(Word and item position data)
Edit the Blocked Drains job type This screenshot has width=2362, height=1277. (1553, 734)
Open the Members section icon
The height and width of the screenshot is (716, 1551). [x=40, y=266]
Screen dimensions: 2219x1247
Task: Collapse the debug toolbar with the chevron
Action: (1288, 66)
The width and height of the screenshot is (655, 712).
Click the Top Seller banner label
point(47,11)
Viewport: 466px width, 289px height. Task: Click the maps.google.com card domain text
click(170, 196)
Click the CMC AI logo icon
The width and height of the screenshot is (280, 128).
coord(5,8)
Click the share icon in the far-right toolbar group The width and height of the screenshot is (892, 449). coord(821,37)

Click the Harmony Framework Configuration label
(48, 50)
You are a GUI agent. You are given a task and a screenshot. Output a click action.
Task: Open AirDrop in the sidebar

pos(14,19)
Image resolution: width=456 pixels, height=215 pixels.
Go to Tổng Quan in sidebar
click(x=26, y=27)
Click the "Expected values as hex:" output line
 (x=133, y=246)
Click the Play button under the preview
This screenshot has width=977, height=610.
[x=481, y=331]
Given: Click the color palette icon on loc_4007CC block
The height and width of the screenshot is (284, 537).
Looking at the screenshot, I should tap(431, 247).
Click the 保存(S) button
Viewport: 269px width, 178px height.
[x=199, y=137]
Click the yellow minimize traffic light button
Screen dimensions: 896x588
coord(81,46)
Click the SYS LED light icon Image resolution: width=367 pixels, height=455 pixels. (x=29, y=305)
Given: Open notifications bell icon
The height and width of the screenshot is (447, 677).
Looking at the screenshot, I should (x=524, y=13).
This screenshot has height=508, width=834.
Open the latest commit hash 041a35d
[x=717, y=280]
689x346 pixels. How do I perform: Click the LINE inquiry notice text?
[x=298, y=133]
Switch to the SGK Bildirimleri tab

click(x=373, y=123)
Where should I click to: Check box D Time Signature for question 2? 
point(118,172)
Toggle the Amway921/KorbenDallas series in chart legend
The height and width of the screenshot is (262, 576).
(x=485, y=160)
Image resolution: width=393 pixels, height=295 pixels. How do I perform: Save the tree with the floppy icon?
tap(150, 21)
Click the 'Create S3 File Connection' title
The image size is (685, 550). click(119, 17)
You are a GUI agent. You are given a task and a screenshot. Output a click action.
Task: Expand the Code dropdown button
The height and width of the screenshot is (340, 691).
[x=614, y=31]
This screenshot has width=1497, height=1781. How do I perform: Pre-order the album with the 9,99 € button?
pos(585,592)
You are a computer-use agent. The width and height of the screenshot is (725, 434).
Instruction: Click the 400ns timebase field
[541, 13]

Exercise description: Show every line of the material above that contains the word "perform". Case counts.

Problem solution:
689x346 pixels. How do I perform: Click the LINE inquiry notice text?
Image resolution: width=393 pixels, height=295 pixels. How do I perform: Save the tree with the floppy icon?
This screenshot has width=1497, height=1781. How do I perform: Pre-order the album with the 9,99 € button?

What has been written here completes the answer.